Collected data
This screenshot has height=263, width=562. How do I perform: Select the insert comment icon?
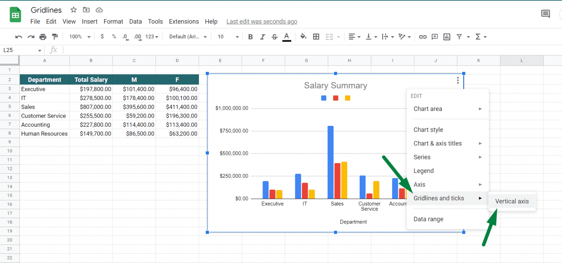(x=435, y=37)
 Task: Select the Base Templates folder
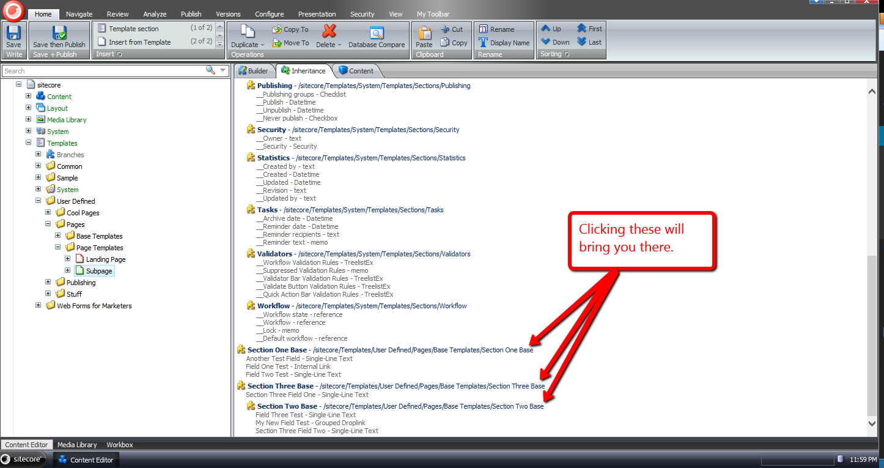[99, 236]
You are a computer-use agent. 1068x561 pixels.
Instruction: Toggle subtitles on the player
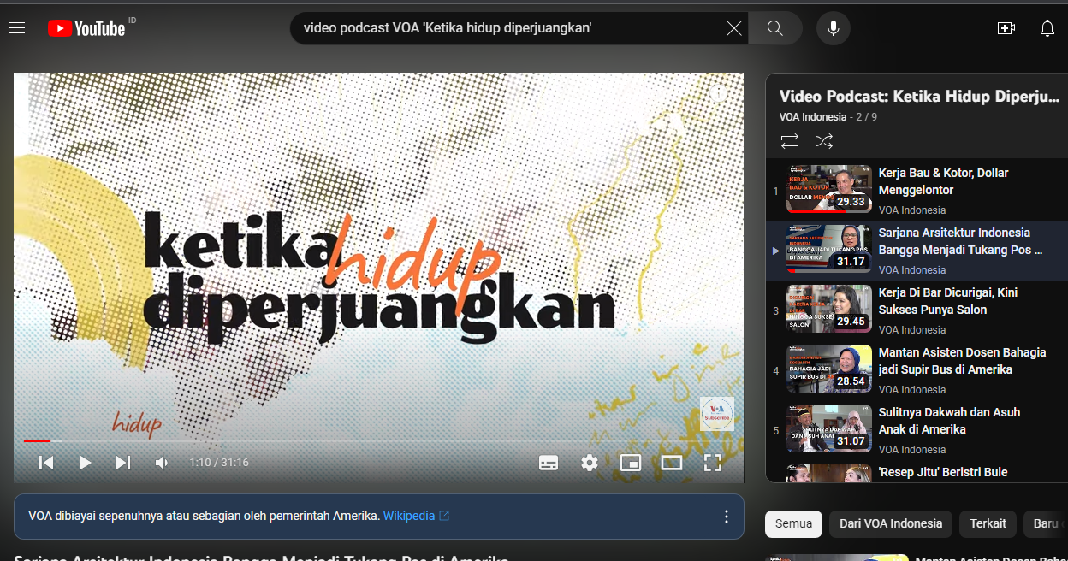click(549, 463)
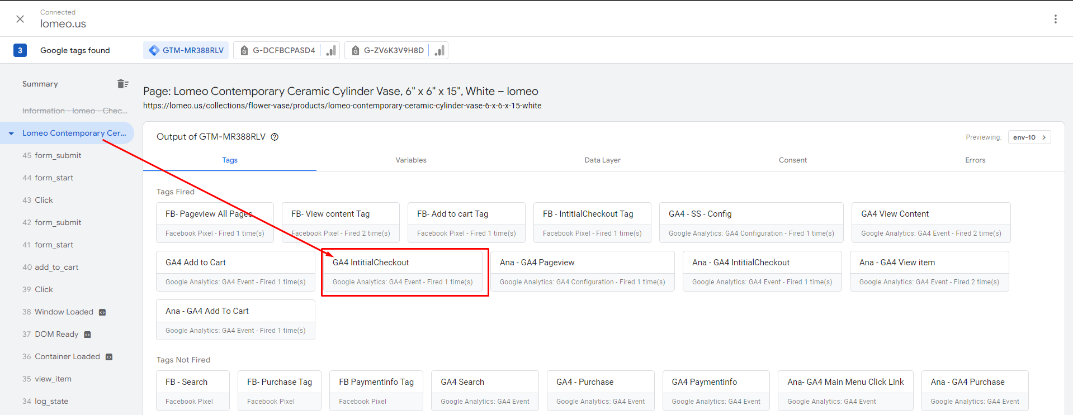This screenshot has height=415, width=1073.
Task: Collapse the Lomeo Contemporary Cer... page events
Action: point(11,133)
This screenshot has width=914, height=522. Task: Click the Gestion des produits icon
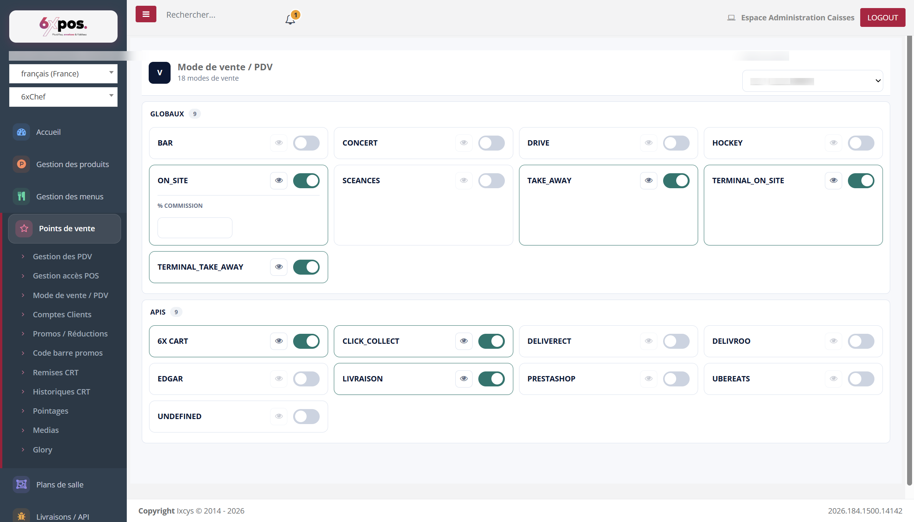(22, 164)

■ Task: The answer must be a word-for-word copy of all the entries, containing no pictures.

■ Answer area:
This screenshot has height=263, width=562. How do I perform: Select the insert comment icon?
(x=435, y=37)
 Task: Select the Base Templates folder
[99, 236]
You are a computer-use agent. 1068x561 pixels.
Instruction: Toggle subtitles on the player
click(549, 463)
This screenshot has height=415, width=1073.
Task: Collapse the Lomeo Contemporary Cer... page events
Action: point(11,133)
This screenshot has width=914, height=522. Task: Click the Gestion des produits icon
(22, 164)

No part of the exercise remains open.